Em nota à imprensa, o Ministério da Justiça informou que, após ser comunicado sobre a decisão da Justiça pelo diretor-geral da PF, Fernando Segóvia, o ministro da Justiça, Torquato Jardim, orientou que a intimação de Lula seja feita na casa dele “de modo a evitar constrangimentos”.

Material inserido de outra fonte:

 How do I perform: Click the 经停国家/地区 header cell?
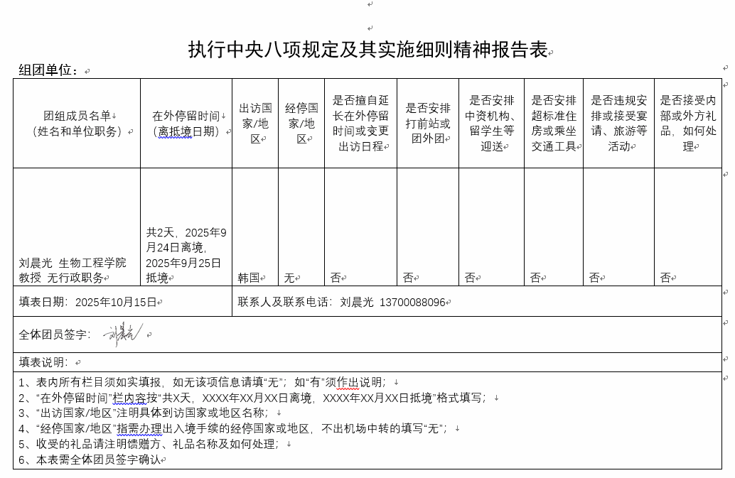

Em nota, o advogado de Lula, Cristiano Zanin Martins, informou que o passaporte de Lula seria entregue à Polícia Federal na manhã de sexta (26), mas que tomaria “medidas cabíveis” para reverter a liminar. Ele se disse “estarrecido” com a decisão que proíbe o ex-presidente de deixar o país e ainda determina a apreensão de seu passaporte. Ainda de acordo com Cristiano Zanin, “Lula tem assegurado pela Constituição Federal o direito de ir e vir (CF, art. 5º, XV), o qual somente pode ser restringido na hipótese de decisão condenatória transitada em julgado, da qual não caiba qualquer recurso, o que não existe, e acreditamos que não existirá porque ele não praticou qualquer crime”.